Díaz-Balart supported Donald Trump's firing of FBI Director James Comey, saying, "It is clear that Director Comey had lost the confidence of the deputy attorney general, attorney general, and the president. Unfortunately, he became a controversial and divisive figure."

In January 2018, after it was reported that Trump had voiced his opposition to immigration from Haiti, El Salvador, and African countries—which he reportedly called "shithole countries"—in a meeting on immigration reform, Díaz-Balart, who attended the meeting, did not say whether the alleged incident took place.

In December 2020, Díaz-Balart was one of 126 Republican members of the House of Representatives to sign an amicus brief in support of Texas v. Pennsylvania, a lawsuit filed at the United States Supreme Court contesting the results of the 2020 presidential election, in which Joe Biden defeated Trump. The Supreme Court declined to hear the case on the basis that Texas lacked standing under Article III of the Constitution to challenge the results of an election held by another state.
══════
→ CHECK YOUR UNDERSTANDING
1. Repeat everything in the passage on Díaz-Balart from "In January 2018, after" down to "incident took place.", word for word.
2. Render this sentence from the passage on Díaz-Balart in Spanish: "The Supreme Court declined to hear the case on the basis that Texas lacked standing under Article III of the Constitution to challenge the results of an election held by another state."
The data after this point is unrelated to the passage on Díaz-Balart.
══════
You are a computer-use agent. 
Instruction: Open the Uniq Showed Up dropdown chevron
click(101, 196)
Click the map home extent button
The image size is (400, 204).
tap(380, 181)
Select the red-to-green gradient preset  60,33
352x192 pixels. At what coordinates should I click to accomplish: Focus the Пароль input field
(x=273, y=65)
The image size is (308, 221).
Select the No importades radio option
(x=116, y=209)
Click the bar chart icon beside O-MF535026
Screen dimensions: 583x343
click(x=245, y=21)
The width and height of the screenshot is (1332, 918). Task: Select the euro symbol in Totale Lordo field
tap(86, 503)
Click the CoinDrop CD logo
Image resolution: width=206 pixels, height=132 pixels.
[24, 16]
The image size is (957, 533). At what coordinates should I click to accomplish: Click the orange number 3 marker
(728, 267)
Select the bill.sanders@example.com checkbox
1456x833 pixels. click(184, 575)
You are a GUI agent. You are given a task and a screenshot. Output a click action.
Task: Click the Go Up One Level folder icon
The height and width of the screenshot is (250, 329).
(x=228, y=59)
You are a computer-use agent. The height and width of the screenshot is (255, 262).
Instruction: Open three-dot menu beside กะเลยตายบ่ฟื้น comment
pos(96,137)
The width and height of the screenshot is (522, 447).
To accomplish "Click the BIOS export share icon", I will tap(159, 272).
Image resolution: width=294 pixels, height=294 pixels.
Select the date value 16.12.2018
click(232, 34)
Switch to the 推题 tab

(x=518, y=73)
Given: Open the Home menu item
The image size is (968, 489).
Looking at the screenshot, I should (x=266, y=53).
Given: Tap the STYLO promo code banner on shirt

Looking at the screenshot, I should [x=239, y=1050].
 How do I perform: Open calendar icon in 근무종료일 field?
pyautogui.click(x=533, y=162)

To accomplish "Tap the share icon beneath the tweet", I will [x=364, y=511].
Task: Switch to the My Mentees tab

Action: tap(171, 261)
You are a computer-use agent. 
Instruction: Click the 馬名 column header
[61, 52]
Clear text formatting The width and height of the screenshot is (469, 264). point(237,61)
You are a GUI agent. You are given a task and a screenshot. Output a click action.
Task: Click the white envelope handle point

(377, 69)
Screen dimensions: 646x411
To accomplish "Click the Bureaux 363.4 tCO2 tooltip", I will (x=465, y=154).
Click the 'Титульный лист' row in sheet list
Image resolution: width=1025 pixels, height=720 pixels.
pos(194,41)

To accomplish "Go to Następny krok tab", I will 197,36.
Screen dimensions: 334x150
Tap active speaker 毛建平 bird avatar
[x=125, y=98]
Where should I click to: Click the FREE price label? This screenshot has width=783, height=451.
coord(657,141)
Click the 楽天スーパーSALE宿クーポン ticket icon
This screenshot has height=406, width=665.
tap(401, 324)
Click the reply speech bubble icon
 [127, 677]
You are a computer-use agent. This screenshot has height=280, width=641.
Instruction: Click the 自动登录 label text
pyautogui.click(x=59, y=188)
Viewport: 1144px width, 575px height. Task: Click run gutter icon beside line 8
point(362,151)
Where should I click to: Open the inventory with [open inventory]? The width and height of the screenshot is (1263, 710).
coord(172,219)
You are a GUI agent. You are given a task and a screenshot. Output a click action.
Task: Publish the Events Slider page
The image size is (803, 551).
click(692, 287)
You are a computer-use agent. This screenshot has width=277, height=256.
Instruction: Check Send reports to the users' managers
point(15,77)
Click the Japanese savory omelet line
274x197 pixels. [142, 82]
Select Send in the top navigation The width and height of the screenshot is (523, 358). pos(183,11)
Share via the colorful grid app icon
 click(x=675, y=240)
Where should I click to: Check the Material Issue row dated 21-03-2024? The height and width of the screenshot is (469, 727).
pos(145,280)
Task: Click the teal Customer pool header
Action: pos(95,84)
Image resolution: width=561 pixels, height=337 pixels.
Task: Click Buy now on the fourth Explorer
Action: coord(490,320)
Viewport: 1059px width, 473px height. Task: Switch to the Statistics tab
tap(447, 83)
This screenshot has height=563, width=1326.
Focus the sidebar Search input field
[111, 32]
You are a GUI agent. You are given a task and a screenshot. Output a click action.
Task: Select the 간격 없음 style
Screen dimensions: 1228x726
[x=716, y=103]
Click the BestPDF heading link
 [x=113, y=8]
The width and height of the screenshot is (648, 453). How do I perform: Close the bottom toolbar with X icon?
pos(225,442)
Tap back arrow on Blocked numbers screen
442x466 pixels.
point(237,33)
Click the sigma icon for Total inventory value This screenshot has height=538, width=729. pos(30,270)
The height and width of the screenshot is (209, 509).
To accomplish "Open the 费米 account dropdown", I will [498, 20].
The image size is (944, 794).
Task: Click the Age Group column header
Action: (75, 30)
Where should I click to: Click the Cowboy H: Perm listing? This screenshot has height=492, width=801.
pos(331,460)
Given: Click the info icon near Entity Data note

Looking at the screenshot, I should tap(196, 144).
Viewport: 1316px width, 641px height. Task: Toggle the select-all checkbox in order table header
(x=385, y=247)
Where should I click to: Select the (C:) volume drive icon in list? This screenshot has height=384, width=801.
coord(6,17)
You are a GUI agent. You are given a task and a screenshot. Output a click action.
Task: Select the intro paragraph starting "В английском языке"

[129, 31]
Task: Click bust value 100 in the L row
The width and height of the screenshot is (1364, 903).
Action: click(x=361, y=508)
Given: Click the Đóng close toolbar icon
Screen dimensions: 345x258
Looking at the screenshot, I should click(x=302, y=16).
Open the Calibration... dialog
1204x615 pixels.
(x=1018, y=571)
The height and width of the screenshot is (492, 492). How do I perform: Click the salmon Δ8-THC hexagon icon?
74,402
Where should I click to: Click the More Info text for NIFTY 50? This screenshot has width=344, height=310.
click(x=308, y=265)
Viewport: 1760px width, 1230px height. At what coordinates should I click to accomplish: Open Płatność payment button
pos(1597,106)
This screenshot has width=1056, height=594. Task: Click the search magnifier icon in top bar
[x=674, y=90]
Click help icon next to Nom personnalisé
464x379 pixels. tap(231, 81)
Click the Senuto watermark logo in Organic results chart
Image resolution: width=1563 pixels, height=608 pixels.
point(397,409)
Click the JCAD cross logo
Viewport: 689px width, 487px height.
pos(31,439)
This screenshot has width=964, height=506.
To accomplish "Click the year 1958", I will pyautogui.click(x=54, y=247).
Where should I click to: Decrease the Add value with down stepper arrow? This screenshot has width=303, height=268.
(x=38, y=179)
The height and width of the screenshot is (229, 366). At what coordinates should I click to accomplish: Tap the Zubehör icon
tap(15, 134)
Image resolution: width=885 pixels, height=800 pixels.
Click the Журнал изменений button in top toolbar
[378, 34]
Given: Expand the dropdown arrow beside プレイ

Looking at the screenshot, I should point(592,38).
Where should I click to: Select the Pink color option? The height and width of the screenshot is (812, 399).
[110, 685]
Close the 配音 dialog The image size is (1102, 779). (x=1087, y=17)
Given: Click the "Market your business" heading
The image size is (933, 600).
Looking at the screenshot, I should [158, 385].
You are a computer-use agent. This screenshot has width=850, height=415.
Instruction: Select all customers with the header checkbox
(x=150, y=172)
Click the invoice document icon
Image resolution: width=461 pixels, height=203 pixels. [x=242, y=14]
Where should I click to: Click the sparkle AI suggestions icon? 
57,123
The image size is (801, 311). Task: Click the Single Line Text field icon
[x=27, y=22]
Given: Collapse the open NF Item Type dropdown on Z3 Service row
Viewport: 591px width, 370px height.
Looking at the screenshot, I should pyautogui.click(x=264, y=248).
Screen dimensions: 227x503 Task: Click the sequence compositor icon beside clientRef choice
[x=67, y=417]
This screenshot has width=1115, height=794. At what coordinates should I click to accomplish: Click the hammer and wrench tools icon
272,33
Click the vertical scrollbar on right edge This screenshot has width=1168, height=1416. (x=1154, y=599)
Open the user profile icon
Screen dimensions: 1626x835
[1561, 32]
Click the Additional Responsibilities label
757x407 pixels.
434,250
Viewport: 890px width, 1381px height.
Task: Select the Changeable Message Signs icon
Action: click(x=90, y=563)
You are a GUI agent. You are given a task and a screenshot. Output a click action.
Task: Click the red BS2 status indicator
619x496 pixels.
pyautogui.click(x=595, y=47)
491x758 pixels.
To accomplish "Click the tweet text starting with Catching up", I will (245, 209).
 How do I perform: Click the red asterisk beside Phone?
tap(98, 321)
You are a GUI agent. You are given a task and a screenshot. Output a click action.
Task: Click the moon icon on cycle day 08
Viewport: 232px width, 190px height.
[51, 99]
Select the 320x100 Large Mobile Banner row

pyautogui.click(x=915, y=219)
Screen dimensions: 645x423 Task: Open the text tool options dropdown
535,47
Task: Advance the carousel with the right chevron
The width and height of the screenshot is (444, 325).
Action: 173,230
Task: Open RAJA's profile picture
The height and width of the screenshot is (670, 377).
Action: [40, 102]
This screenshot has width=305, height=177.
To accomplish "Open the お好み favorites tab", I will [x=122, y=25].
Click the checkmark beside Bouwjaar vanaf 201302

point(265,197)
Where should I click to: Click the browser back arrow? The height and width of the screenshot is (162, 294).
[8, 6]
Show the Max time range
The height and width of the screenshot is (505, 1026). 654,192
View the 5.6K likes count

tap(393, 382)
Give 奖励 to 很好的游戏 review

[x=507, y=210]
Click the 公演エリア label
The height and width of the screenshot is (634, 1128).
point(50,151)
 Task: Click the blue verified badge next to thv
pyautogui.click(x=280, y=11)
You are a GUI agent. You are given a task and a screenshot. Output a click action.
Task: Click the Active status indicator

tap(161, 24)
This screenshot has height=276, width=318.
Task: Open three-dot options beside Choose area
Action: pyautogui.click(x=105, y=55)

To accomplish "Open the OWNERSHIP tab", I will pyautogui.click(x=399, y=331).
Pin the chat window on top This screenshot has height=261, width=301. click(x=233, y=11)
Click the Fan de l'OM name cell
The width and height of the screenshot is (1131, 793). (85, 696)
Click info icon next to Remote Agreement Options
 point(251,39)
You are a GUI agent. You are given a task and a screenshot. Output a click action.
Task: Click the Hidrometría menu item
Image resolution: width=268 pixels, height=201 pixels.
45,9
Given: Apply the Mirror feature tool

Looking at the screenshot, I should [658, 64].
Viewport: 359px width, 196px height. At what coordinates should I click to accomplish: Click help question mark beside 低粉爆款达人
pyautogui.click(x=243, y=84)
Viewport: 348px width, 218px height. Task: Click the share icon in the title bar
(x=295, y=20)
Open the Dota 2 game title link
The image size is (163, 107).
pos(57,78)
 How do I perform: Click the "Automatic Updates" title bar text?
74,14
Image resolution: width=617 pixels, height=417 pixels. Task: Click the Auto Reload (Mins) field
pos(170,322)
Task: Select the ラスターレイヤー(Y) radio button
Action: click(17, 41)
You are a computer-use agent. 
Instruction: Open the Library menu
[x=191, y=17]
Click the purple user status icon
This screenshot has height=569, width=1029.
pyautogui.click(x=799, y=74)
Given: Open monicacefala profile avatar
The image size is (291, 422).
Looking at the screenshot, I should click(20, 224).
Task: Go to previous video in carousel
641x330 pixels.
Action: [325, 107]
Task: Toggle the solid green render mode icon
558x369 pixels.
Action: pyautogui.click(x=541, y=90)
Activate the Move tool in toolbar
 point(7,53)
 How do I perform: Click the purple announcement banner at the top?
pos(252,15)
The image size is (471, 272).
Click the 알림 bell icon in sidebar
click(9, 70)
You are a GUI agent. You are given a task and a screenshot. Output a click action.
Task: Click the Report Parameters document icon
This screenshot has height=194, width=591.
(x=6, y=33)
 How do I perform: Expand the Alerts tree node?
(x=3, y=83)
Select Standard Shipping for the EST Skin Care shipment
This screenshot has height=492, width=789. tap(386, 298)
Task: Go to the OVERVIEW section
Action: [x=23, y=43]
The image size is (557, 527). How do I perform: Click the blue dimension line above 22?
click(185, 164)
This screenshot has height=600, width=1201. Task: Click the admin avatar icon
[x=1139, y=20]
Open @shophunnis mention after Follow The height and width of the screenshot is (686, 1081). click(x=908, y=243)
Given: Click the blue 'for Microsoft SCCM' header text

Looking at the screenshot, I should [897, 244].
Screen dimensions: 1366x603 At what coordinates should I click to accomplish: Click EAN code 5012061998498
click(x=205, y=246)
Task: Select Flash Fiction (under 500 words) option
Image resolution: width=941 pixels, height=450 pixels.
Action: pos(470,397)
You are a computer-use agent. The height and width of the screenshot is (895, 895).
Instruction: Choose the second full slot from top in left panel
══════
→ RESULTS OF THE TASKS
1.
In January 2018, after it was reported that Trump had voiced his opposition to immigration from Haiti, El Salvador, and African countries—which he reportedly called "shithole countries"—in a meeting on immigration reform, Díaz-Balart, who attended the meeting, did not say whether the alleged incident took place.

2. La Corte Suprema se negó a conocer el caso con el argumento de que Texas carecía de legitimación conforme al Artículo III de la Constitución para impugnar los resultados de una elección celebrada por otro estado.